O Mundo Antigo a partir dos Escritos de F. Nietzsche: a eterna luta entre a moral aristocrática antiga e a moral judaico-cristã é o trabalho de Thiago Gomes da Silva. Conforme o autor, muitos foram aqueles que contribuíram para a perpetuação de uma série de preconceitos contra a política, a cultura e a própria concepção de existência das civilizações antigas. Em contrapartida, os textos de Friedrich Nietzsche possibilitam, de certa forma, resgatar uma imagem fortalecida do mundo antigo, apresentando-o com uma ótica peculiar. O filósofo também interpreta de maneira distinta a queda do Império Romano e frisa que sua representatividade moral esteve, e ainda estaria presente no próprio movimento que é história da humanidade, numa constante e eterna luta com aqueles valores responsáveis pela queda formal do Império. Uma luta entre as tábuas valorativas que compreendem os conceitos de bom e ruim contra bem e mal, a vigência do embate entre Roma contra Judéia, ou ainda, do Império Greco-Romano contra o Judaico-Cristianismo.

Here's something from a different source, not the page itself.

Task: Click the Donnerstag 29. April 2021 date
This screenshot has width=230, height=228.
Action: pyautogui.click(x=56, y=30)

Geane Bezerra Cavalcanti em seu artigo Vigilância e Repressão do DOPS-PE contra as Associações de Moradores do Bairro de Casa Amarela e Adjacências (1955-1964) busca revelar os estudos sobre as intervenções do DOPS-PE sobre as associações de moradores do bairro de Casa Amarela e comunidades circunvizinhas. Justifica-se pela força, resistência e importância, que estas organizações tiveram para a história recente da cidade do Recife. Para desenvolvimento do trabalho se apropria como aporte teórico de Montenegro, Maria da Glória Gonh e Ilse Scherer-Warren. Como metodologia utilizou-se jornais de grande circulação em Pernambuco, bem como os apreendidos pelo DOPS-PE, além das informações referentes às associações de moradores de Casa Amarela, os inquéritos contra moradores, os documentos administrativos e os relatórios da polícia.

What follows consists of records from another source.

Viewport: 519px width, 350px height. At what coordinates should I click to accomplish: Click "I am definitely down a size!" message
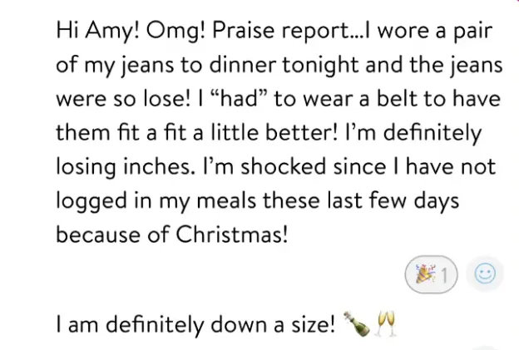pos(195,323)
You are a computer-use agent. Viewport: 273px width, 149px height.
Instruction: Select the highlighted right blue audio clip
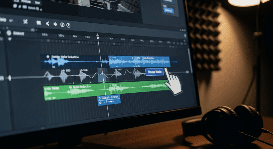point(139,62)
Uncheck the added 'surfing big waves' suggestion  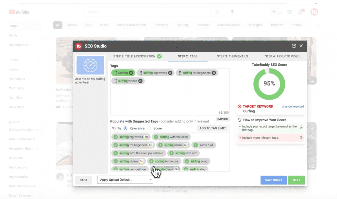tap(115, 137)
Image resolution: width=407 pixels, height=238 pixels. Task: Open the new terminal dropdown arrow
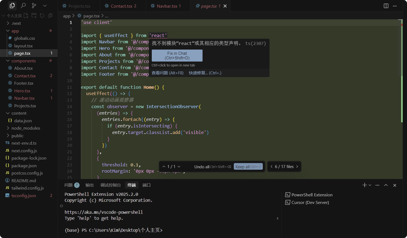point(370,185)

Os artistas e as Sociedades nos Estudos de História Comparada ou as Vidas Paralelas é o artigo de Leandro Couto Carreira Ricon, que objetiva demonstrar, através da análise teórica e metodológica, a possibilidade da utilização da produção de artistasintelectuais como fonte para a análise de realidades sociais, políticas e culturais díspares dentro do modelo proposto pela História Comparada. Desta forma, abre um foco de interdisciplinaridade com os estudos artísticos para a construção da História enquanto disciplina. Para tal, construiu um debate através da Sociologia Histórica, da História dos Conceitos, da História Social e da Historiografia Comparativa, buscando relacionar os conceitos de Artista, principalmente aquele proposto por Norbert Elias e de Intelectual.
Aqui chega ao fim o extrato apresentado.